Arte

De Angelis

Francesca De Angelis, nata a Marino nel 1979, vive ed opera a Roma. Fin dai primissimi approcci con le matite colorate mostra una spiccata sensibilità per il tratto ed il colore. Inizia a disegnare prima di imparare a scrivere e a dieci anni è già introdotta alla pittura da Rita Cappi, che accompagna questa sua preziosa vena creativa fin dal primo anno di liceo artistico. Dopo la maturità, si laurea i pittura con la votazione di 110 e lode all’Accademia delle Belle Arti di Roma con il prof. Constantino Baldino e Giuseppina Maletta. Apprezzata interprete della realtà e della natura umana, colta anche nella più cruda verità sociale con la sia particolare energia pittorica, Francesca De Angelis s’ispira all’intensità di sguardi, coi pose e di volti riuscendo ad animare la materia del colore con vibranti intrighi cromatici.

Calabrese

Calabrese propone una realtà fatta di eventi quotidiani, di presenze e di assenza, i suoi personaggi si insinuano in un misterioso silenzio assordante. Rappresenta la condizione sociale degli uomini, tra invenzione e riproduzione del reale: anche se l’immagine non è il racconto di un fatto, ma è la sintesi di un giudizio temporale sull’esistenza dei rapporti e sull’autenticità delle sensazioni. Calabrese dipinge su larghe superficie e mette in risalto una forte connotazione espressiva dei corpi, che si susseguono a dei visi appena umani con tratti sommari e grossolani.

 

Alfonso Zeoli

Alfonso Zeoli innesca profondi legami con la cultura orientale e riesce a trasmettere, attraverso la pittura, le immagini di una civiltà lontana. Dal suo linguaggio pittorico sprizzano forme vive con caldi colori che racchiudono le magiche atmosfere di quei luoghi incantati. Si pone al centro tra le sue origini e quelle che scopre giorno dopo giorno, e filtra la sostanza della conoscenza e l’accosta al piacere della vita.

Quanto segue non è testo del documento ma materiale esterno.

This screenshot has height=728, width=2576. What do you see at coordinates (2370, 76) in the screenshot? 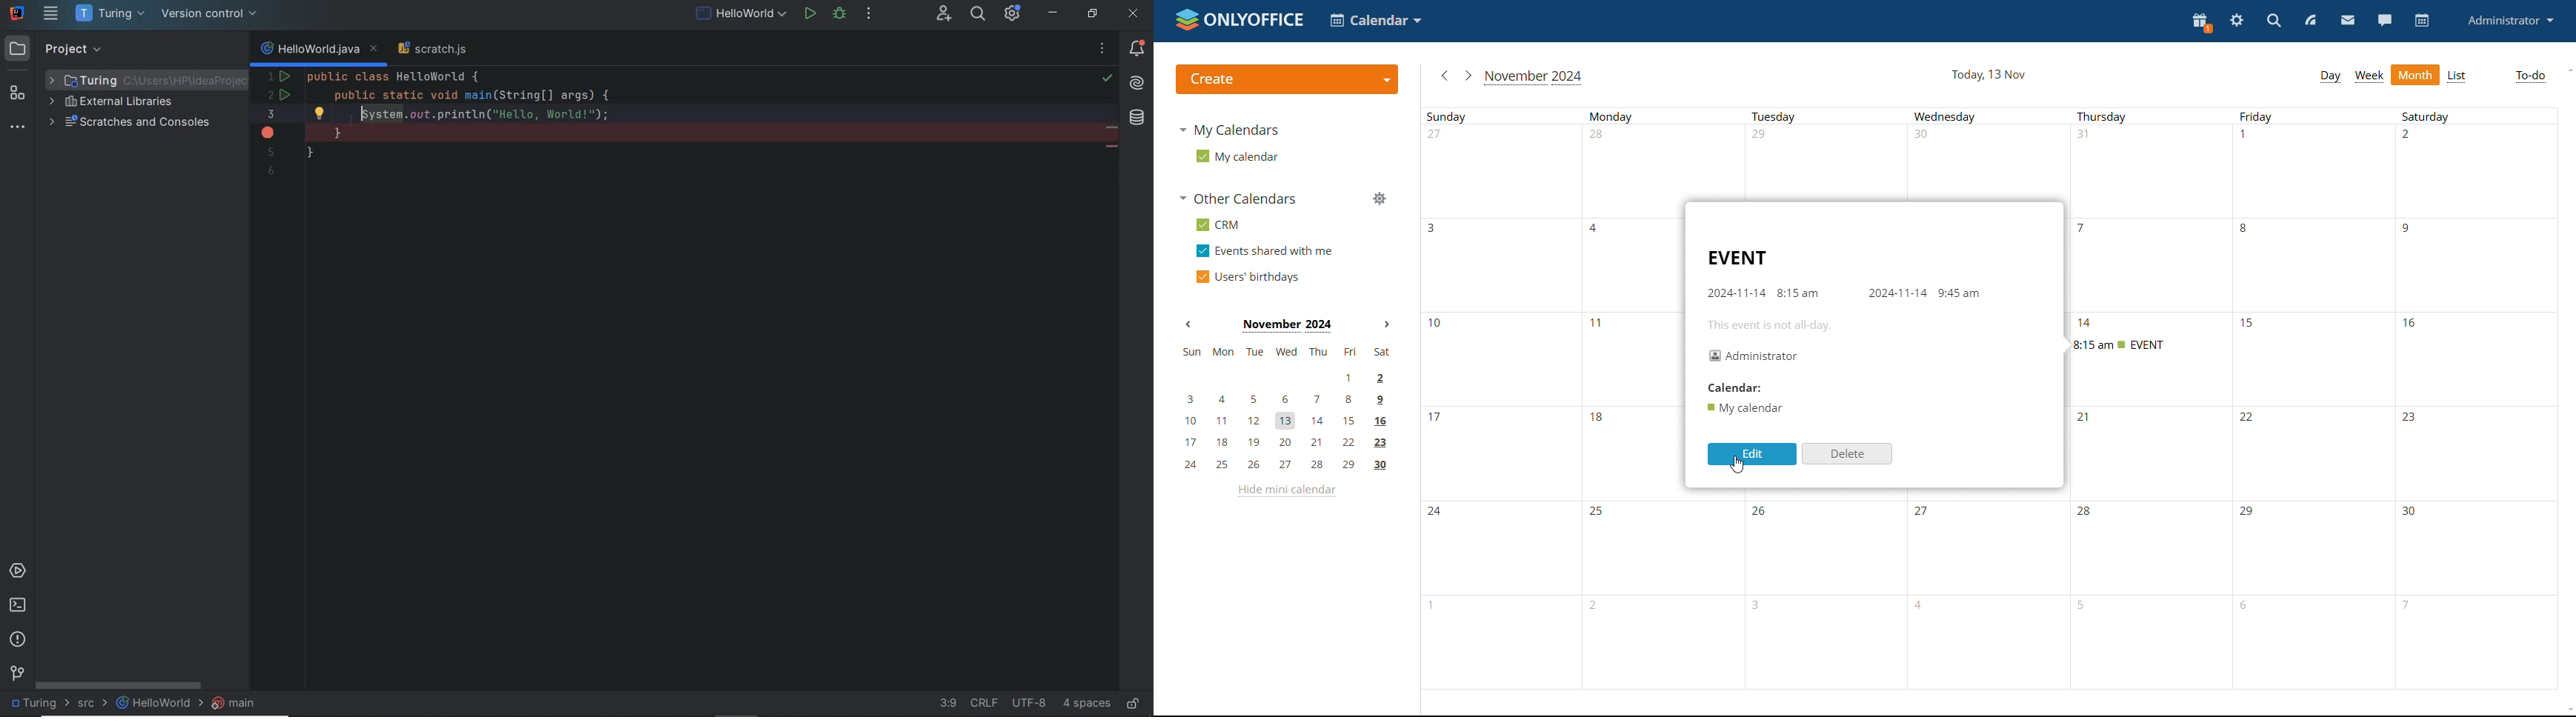
I see `week view` at bounding box center [2370, 76].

Le sue opere sono la sintesi di un pezzo di storia che attraversa gli uomini, da cui traspare il travaglio di un’esistenza radicata in una cultura oscura, dove la sopravvivenza risulta essere la condizione necessaria per vivere. Solo chi è valorosi può intuire l’enorme peso che trafigge gli animali che animano le sue superfici.

 

Dedalus

Ho conosciuto Marco qualche anno fa, già attento alle querelle dell’arte contemporanea; si avvicina agli eventi presenti sul territorio con la discrezione di chi sente il bisogno di farsi conoscere e con la forza di chi ha la consapevolezza del proprio cammino. Marco è molto giovane, ma i suoi studi accademici gli hanno consentito la giusta crescita… dalla tecnica fotografica a quella pittorica… fino al raggiungimento dell’arte in quanto tale. Ed è ormai quest’arte che Marco mette tutto se stesso, tutta la sua interiorità… fino a scoprirsi, fino a proporre la sua lotta, la sua rivolta contro le istituzioni… e con le sue monocromie insorge contro un ambiente che lo opprime e difende la propria autonomia. Perché “Dedalus”? Anni fa lessi un libro di James Joyce e mi piaceva iniziare così.